Harry Reid’s Gutter Politics






By Richard Cohen


In “The Godfather Part II,” a senator from Nevada is portrayed as corrupt. His name is Pat Geary. In real life, a senator from Nevada is a jerk. His name is Harry Reid.

Reid is where he loves to be: the center of controversy. He has accused Mitt Romney of paying no taxes for 10 years. Romney denies the accusation and challenged Reid to put up or shut up. In an apparent response, Reid repeated the charges on the Senate floor. Countless aides have echoed their boss. They and he attribute their information to a source they will not name.
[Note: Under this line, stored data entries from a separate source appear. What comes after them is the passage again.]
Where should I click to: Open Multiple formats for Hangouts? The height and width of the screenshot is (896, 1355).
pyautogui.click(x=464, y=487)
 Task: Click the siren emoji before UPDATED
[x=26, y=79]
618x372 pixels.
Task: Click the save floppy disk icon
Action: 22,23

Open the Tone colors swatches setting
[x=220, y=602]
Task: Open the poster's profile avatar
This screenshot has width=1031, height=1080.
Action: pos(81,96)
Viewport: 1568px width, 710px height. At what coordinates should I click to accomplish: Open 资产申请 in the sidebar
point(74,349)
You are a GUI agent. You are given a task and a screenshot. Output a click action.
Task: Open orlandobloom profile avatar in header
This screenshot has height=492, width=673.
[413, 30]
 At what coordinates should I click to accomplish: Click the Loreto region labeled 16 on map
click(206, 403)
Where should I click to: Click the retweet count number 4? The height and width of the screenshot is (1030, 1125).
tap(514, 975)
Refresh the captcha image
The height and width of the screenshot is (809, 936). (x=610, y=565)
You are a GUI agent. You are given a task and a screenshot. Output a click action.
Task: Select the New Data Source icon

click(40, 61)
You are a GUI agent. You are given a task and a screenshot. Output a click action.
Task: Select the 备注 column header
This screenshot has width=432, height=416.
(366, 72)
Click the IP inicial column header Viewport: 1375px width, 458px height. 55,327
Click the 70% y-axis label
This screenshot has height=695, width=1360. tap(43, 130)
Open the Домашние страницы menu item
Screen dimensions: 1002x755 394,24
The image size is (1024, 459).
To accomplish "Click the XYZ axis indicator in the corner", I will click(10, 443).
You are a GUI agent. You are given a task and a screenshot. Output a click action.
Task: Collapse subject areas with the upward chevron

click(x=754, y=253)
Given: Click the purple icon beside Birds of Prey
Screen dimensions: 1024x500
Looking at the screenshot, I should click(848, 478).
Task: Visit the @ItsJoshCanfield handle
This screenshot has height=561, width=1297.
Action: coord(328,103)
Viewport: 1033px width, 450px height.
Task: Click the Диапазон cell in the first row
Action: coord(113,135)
Whether such a source exists, really, is beside the point. It could be that someone did indeed tell Reid that Romney paid no taxes for 10 years. Journalists get that sort of tip all the time, and their responsibility is (1) to check it out and (2) identify the source. Reid has not done the latter and apparently has not done the former, either. 

The truth is that Reid doesn’t really care if the charge is true or not. He would prefer the former, but he’ll settle for the latter.

For Reid, this is yet another brazen and tasteless partisan attack. As majority leader, he has managed to sink the public image of the Senate even lower than it would otherwise be. He contributes to bad feelings, gridlock and the sense — nay, the reality — that everything is done for political advantage. Reid is a crass man, the very personification of the gaudy and kitschy Las Vegas Strip.

Still, he is not some backbencher, but the Senate majority leader. He is the face of the Democratic Party in the Senate and the ally of President Obama. Yet, not a single Democrat has had the spine to rebuke Reid. The White House has been given the chance and explicitly ducked its duty. Other members of the Senate have run for cover. They fear Reid and, if truth be told, sort of like what he’s doing — constantly needling Romney, keeping him on the defensive about taxes and his insistence on releasing only two years of his returns.


 http://static.thepeoplescube.com/peoples_resource/image/14959-Carney.jpg

The politics of this squabble are delightful. But Reid has managed to draw both his party and his president into the gutter with him. When Reid accuses the Republicans of being overly partisan, he now lacks all credibility. For a long time it’s been difficult to believe anything he says. Now, it’s impossible.

As for Obama, he is tarnished by this episode. The fresh new face that promised us all a different kind of politics is suddenly looking cheesy. The soaring rhetoric that Obama used in his first campaign has come to ground in the mud of Harry Reid’s latter-day McCarthyism.